[[ Data shown open ]]

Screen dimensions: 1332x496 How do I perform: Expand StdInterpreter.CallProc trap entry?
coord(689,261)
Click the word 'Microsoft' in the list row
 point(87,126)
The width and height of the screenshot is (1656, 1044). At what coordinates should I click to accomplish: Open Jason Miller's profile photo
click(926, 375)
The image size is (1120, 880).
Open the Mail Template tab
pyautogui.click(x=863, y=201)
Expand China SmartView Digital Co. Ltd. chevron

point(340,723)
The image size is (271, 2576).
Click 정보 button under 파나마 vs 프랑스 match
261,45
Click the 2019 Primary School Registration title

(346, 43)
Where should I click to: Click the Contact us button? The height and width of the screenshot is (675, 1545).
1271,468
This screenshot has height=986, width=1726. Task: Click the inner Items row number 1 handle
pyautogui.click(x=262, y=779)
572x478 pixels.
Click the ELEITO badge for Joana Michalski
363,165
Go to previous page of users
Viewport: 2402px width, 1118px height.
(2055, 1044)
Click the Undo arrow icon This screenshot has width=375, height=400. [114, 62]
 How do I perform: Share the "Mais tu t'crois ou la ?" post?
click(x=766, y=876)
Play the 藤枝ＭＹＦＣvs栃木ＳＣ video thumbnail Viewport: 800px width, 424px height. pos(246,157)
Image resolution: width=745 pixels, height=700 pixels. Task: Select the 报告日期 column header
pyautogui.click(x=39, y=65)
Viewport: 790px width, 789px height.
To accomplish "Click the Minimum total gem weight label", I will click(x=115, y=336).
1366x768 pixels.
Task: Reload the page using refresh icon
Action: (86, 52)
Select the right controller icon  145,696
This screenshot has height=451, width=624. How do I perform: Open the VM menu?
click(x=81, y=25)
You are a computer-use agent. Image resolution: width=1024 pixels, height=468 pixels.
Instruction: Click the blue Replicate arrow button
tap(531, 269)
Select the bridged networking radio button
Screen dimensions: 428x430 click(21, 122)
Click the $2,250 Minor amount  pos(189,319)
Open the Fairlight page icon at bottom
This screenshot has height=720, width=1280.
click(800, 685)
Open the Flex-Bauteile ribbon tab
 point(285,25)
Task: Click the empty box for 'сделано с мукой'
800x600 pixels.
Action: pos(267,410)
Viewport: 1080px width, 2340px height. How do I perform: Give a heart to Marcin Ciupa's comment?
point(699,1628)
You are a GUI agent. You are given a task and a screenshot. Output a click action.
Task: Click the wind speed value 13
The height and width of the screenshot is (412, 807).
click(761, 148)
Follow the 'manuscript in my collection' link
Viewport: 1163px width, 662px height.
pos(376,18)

[[ Data shown closed ]]

▶ [What you will do]
Scan the material above for "agent". Copy every line where it appears.

▶ [Answer section]
You are a computer-use agent. Image resolution: width=1024 pixels, height=468 pixels.
You are a GUI agent. You are given a task and a screenshot. Output a click action.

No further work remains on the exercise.